======== Passage provided ========

Over the past decade, medical professionals and scientists have been searching for any clues that show links between disease and environmental toxins. While some diseases are definitely caused by genetic factors, many others have simply baffled doctors. Alzheimer’s disease and Parkinson’s disease fall into this category. A lot has been learned about what happens when someone gets either of these medical conditions, but not a lot is known about what triggers them and causes them to take hold in the body in the first place.
Scientists generally agree that there is unlikely to be a single clear cause of Alzheimer’s. For this reason, many suggest Alzheimer’s is the result of a combination of inter-related factors, including genetic factors and environmental influences that could include anything from previous head trauma to educational level, to experiences early in life. A new growing body of research is also helping to identify various “lifestyle factors,” such as dietary habits, high blood pressure, high cholesterol, and exposure to environmental toxins.
As for Parkinson’s, scientists have figured out that the brain cells that control movement rely on a chemical called “dopamine.” Dopamine is manufactured in an area of the brain called the “substantia nigra.” In Parkinson’s, dopamine-producing cells in the substantia nigra are lost. In most cases, no one knows why. Some genetic mutations have been discovered, suggesting that Parkinson’s may run in some families. However, new clinical trials are suggesting that environment plays a larger role than inheritance. In fact, the general medical consensus is that genetic factors are dominant only in Parkinson’s that appears before age 50.
So what’s really happening to usher in these two diseases? For some answers, consider the results from a recent clinical trial performed by Spanish researchers. These scientists decided to conduct a review to find which risk factors were most prominent when it came to Alzheimer’s or Parkinson’s. Here’s what they found:
— Evidence consistently suggests that a higher risk of Parkinson’s is associated with pesticides.
— A higher risk of Alzheimer’s is associated with pesticides, hypertension, high cholesterol levels in middle age, high levels of homocysteine, smoking, traumatic brain injury, and depression.
— There is some evidence suggesting that higher risk of Parkinson’s is associated with high milk consumption in men, high iron intake, chronic anemia, and traumatic brain injury.
— There is some evidence suggesting a higher risk of Alzheimer’s is associated with high aluminum intake through drinking water, excessive exposure to electromagnetic fields from electrical grids, obesity in middle age, excessive alcohol consumption, and chronic anemia.

======== Raw data ========

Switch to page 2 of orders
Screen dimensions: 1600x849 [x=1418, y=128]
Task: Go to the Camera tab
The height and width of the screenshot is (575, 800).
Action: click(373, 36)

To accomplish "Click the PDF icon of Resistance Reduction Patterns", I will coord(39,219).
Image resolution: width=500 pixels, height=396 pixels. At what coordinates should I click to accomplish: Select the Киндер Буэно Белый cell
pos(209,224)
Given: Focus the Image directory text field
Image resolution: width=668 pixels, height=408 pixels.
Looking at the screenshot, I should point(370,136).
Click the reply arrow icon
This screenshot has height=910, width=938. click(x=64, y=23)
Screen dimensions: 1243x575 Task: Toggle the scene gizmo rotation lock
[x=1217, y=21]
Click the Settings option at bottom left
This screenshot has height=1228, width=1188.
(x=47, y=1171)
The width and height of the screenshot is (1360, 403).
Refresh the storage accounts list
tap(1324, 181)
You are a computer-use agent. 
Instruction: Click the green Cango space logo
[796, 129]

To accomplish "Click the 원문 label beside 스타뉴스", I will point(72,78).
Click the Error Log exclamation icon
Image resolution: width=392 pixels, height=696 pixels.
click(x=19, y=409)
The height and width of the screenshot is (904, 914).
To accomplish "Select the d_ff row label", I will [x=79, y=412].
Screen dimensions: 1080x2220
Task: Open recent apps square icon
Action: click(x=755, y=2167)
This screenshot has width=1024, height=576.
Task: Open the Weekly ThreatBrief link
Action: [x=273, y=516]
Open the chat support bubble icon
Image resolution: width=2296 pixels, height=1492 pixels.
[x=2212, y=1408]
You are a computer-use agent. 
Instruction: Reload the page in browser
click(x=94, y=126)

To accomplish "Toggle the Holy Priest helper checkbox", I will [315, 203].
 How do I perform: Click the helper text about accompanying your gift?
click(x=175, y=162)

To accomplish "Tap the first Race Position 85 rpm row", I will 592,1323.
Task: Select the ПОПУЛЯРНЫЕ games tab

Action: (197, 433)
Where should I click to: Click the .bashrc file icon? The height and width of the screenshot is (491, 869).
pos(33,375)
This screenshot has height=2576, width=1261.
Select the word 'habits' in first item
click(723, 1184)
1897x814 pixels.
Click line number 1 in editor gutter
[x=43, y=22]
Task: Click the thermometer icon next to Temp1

========

Task brief:
Answer these questions using the passage on Alzheimer's and Parkinson's risk factors:
1. In which area of the brain is dopamine manufactured?
2. According to the general medical consensus, genetic factors are dominant only in Parkinson's that appears before what age?
3. Which risk factor did the Spanish researchers' review find consistently associated with a higher risk of Parkinson's?
The listing comes from a separate source.

Reply:
1. The substantia nigra.
2. Age 50.
3. Pesticides.